Odom is listed as out for this game according to AP reports.


----------



## Pejavlade (Jul 10, 2004)

cpawfan said:


> Odom is listed as out for this game according to AP reports.


Who will start for Lakers, Slava?


----------



## SoCalfan21 (Jul 19, 2004)

the lakers are going to lose by about 2000


----------



## Blink4 (Jan 17, 2005)

lakers Will Own The Nuggets And Make The Playoffs


----------



## cpawfan (Jun 20, 2004)

Blink4 said:


> lakers Will Own The Nuggets And Make The Playoffs


Ummm, which season are you talking about?


----------



## Ghiman (May 19, 2003)

for entertainment purposes, i'll say the Lakers win by 10

realistically, i could care less...i just hope the Lakers dont embarass themselves and get blown out by 40 points :angel:

btw..nice game thread


----------



## fruitcake (Mar 20, 2005)

is camby playing tonight?


----------



## cpawfan (Jun 20, 2004)

Time out at 5:47 mark in the first Denver is up 15-13

Neither Camby nor Kenyon was in the starting lineup. Russell and Elson started


----------



## cpawfan (Jun 20, 2004)

Time out 2:46 mark and Nuggets are up 20-19

5 A's on 8/15, 2/4 & 2/4 from the stripe
rebounds 8-10

Lakers: 1 A 6/14, 0/2 & 7/9

DJ 7, Melo 6, Dre 4, Earl 3
Kobe 9, Jones 4


----------



## cpawfan (Jun 20, 2004)

Half time, and Denver is up 54-49

Dre 12, Melo 9, Earl 8, DJ & Buck 7 each, Najera 6
Rebounds 23-26

13 A' on 21/48, 4/13 & 8/11
4 A's for Dre, 3 each for Melo & Earl

Lakers: 3 A's on 15/38, 1/8 & 18/24
Kobe 14, Butler 11, Atkins 6

Fouls: 3 each for Russell, Elson & Nene
LA - 2 each for Atkins, Brown & Walton


----------



## cpawfan (Jun 20, 2004)

Points in the paint 26-22 Nuggets

Fastbreak points 13-1 Nuggets

Biggest Lead: Nuggets 6, Lakers 5


----------



## Kunlun (Jun 22, 2003)

Damn, it sucks that Kenyon Martin and Marcus Camby are out, but Coach Karl has made your team deep enough to compete with what you have. I have to credit him for making your team so much better since he got here. Looks like the Nuggets are running away with this one in the third. No chance the Lakers are making the playoffs with way they are playing... Haha.


----------



## cpawfan (Jun 20, 2004)

Karl has been able to win games without a full lineup. No matter who is out of the lineup, at least one player has stepped up and the Nuggets have won.
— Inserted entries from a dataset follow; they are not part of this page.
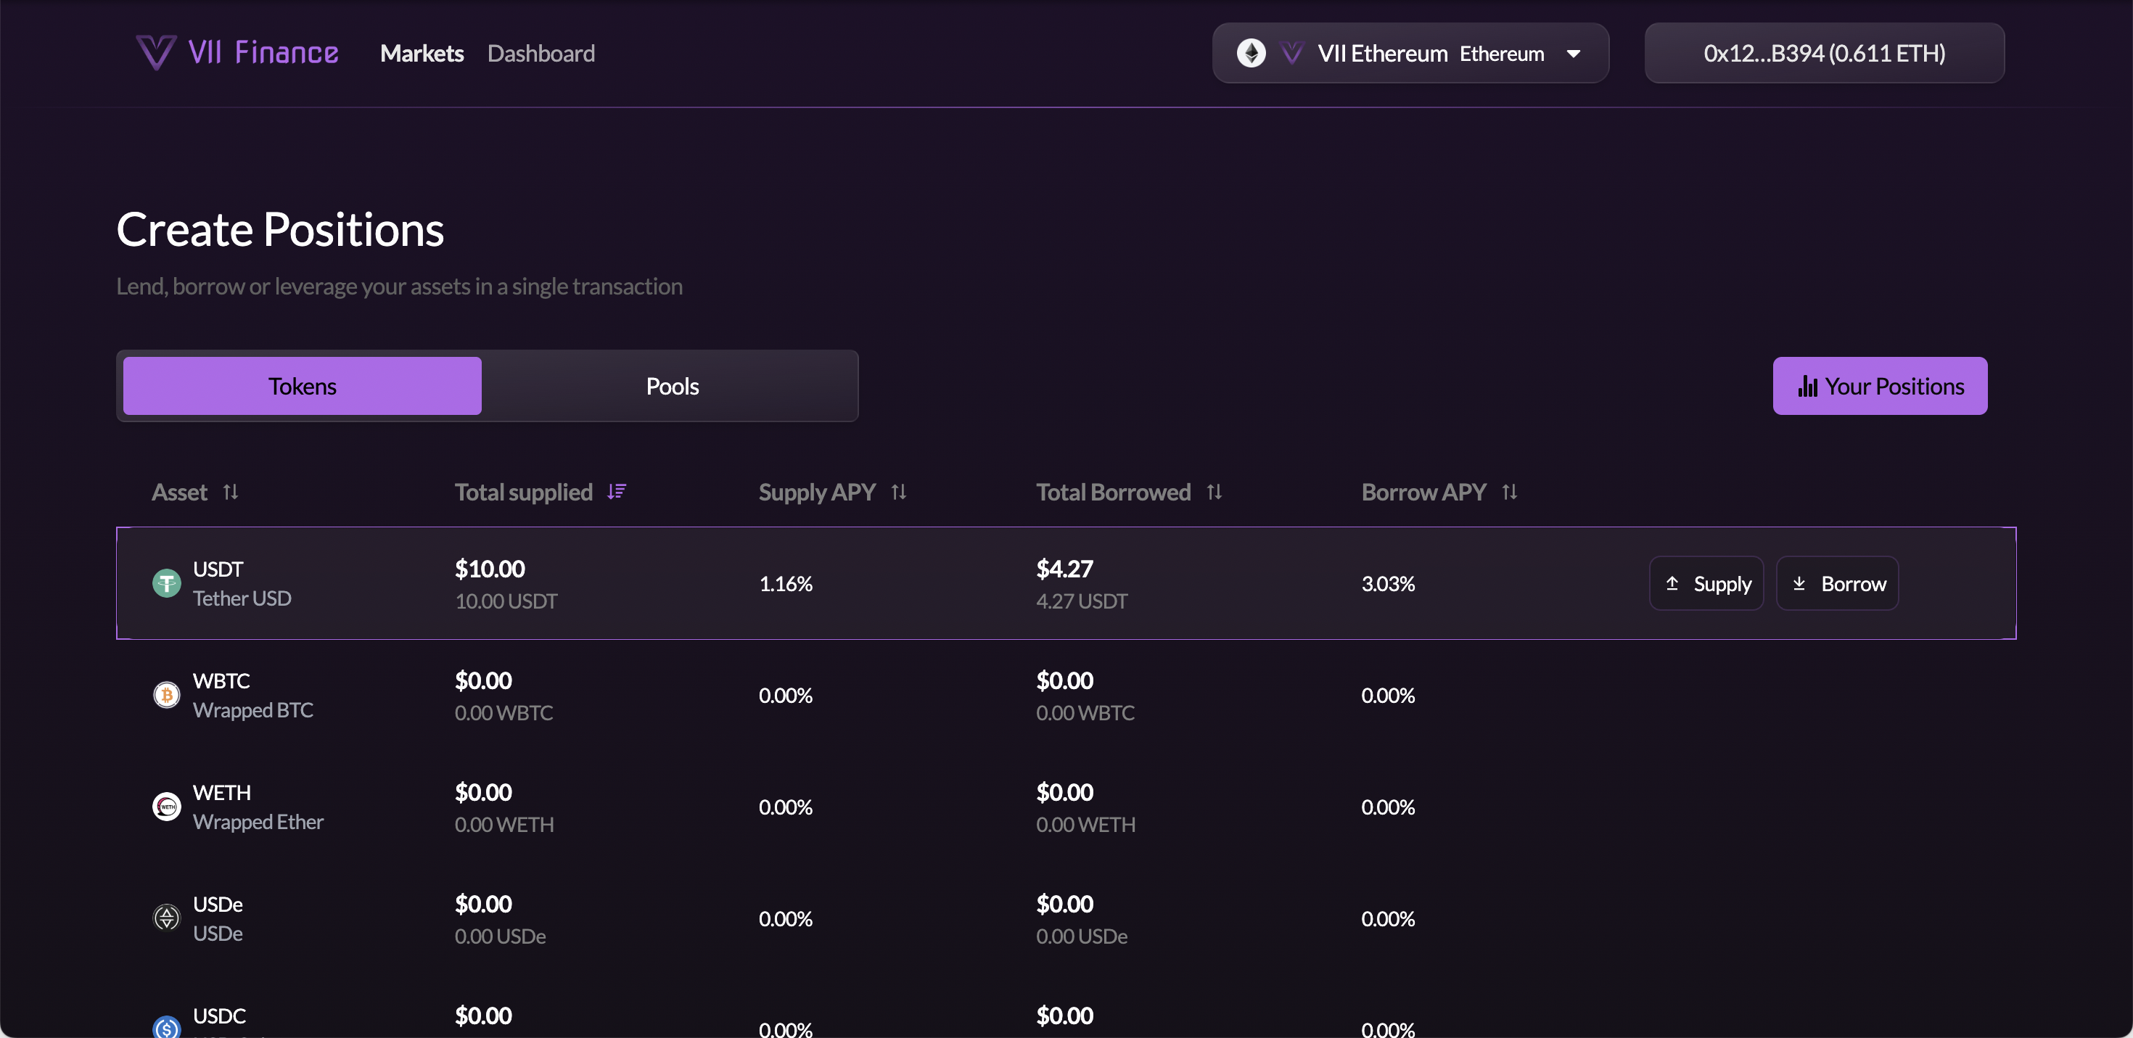2133x1038 pixels.
Task: Toggle Total supplied sort order
Action: (x=617, y=493)
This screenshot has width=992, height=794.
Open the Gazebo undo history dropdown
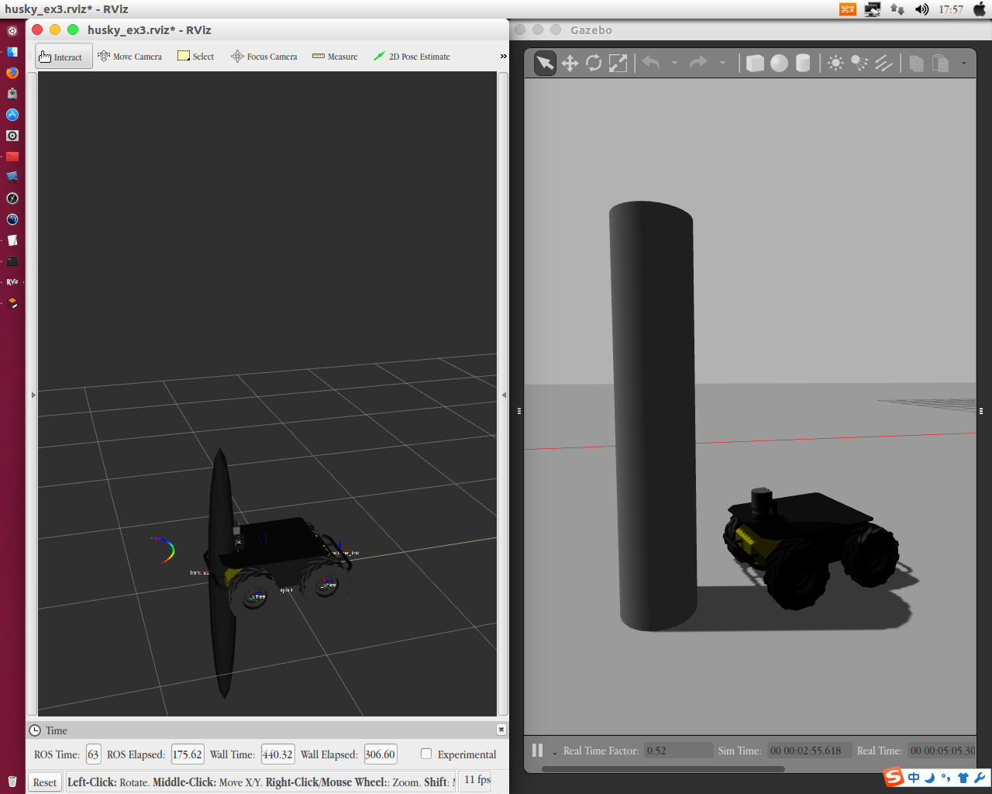tap(674, 63)
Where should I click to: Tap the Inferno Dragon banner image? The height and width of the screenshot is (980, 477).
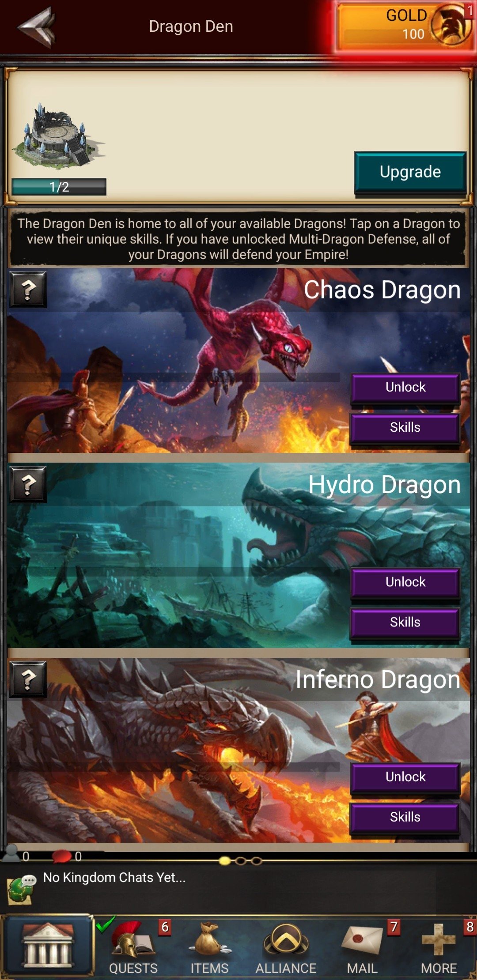tap(177, 750)
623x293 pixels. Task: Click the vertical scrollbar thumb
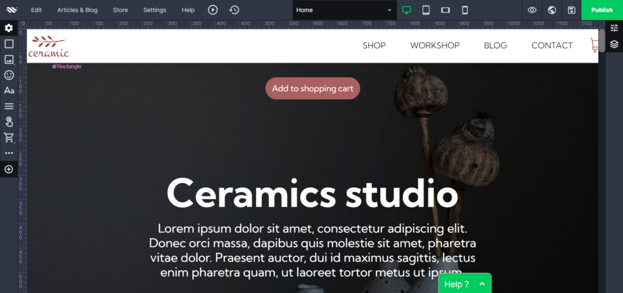tap(602, 41)
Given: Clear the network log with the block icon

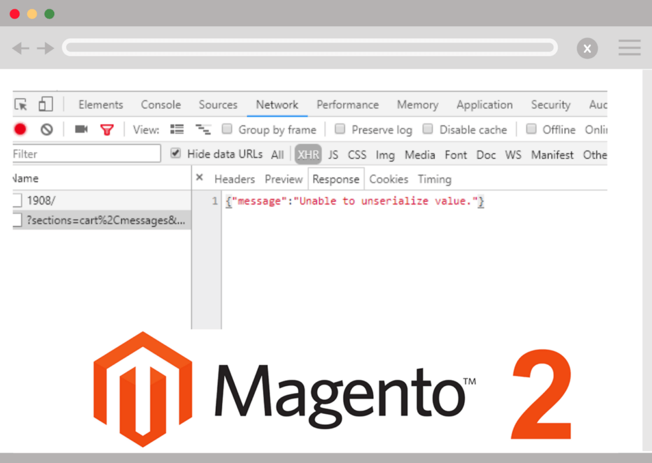Looking at the screenshot, I should (x=46, y=129).
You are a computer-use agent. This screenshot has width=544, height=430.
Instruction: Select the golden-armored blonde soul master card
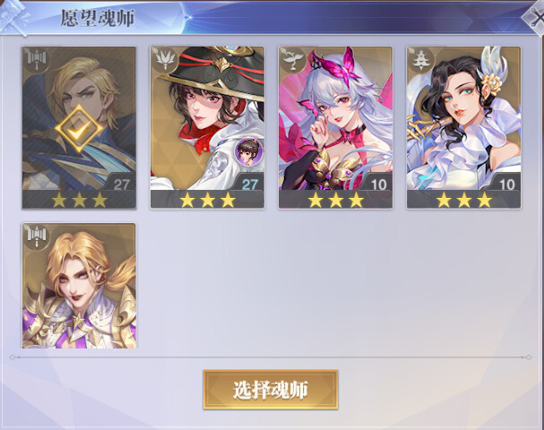point(79,286)
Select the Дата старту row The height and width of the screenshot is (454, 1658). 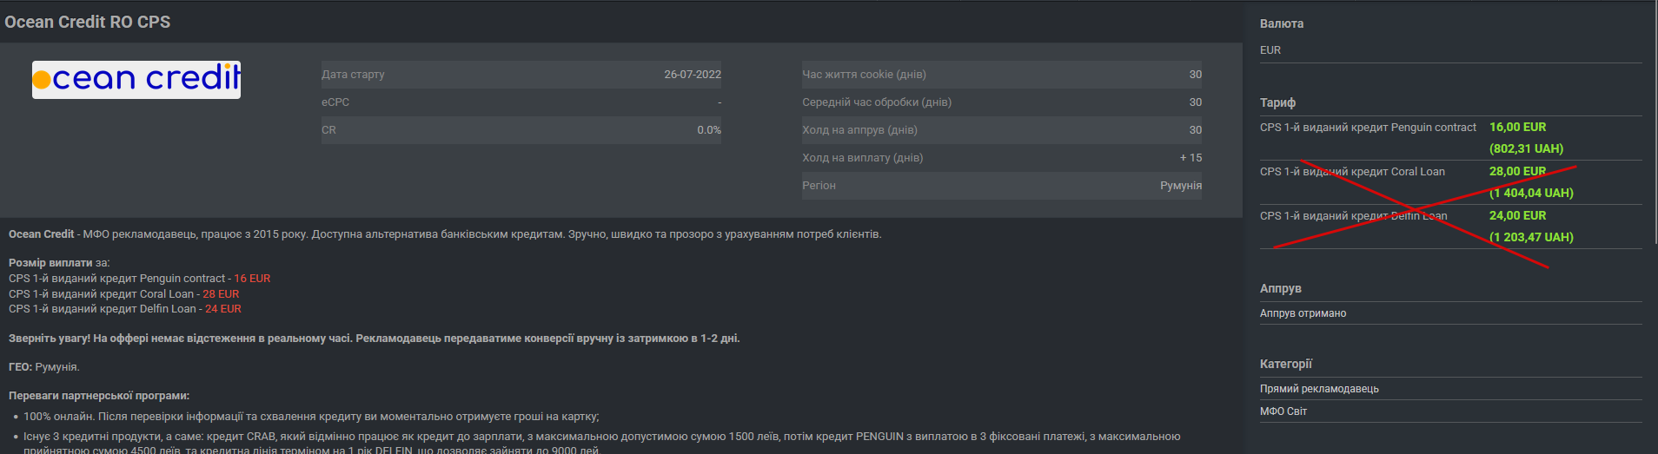[521, 75]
Tonight it is DJ, Dre, Earl & Najera


----------



## cpawfan (Jun 20, 2004)

Time out 3:19 mark and the Nuggets are up 109-84. Simply amazing, the Nuggets are blowing out the Lakers without their top two big men. The team is playing Nuggets basketball (at least the George Karl version) 24 A's on 40/81, 10/24 & 19/27.

The rebounding has suffered, 39-47, but with the score differential, it hasn't been a problem.


----------



## cpawfan (Jun 20, 2004)

Final score 117-96, more details to follow


----------



## Kunlun (Jun 22, 2003)

Good win Denver!! I consider any game the Lakers lose a good game. Amazing that you won by so much without your two best big men too. Great coaching by Karl, I can't believe no other team picked this guy up.


----------



## Weasel (Oct 18, 2003)

Wow, in the little I watched the game. I was very impressed with the Nuggets. They are just blowing everyone out of the water. At this pace I they could see them moving up in the seedings in the playoffs and the team they will face might have a hard time against them. Denver is on fire.


----------



## 77AJ (Feb 16, 2005)

Lakers no match for the Nuggets. Lakers are a sorry bunch this year.

Denver Nuggets played great tonight with out their two big men in Camby and Martin. A very impressive win by the Denver Nuggets!


----------



## cpawfan (Jun 20, 2004)

Here is AP/Yahoo recap



> Denver started off without Marcus Camby (ankle) and Kenyon Martin (chest), then lost Francisco Elson to a sprained ankle early in the third quarter. None of the absences mattered.


Enough with ankle injuries. :banghead:


----------



## NugzFan (Jul 26, 2002)

Blink4 said:


> lakers Will Own The Nuggets And Make The Playoffs


you just got owned

lol.


----------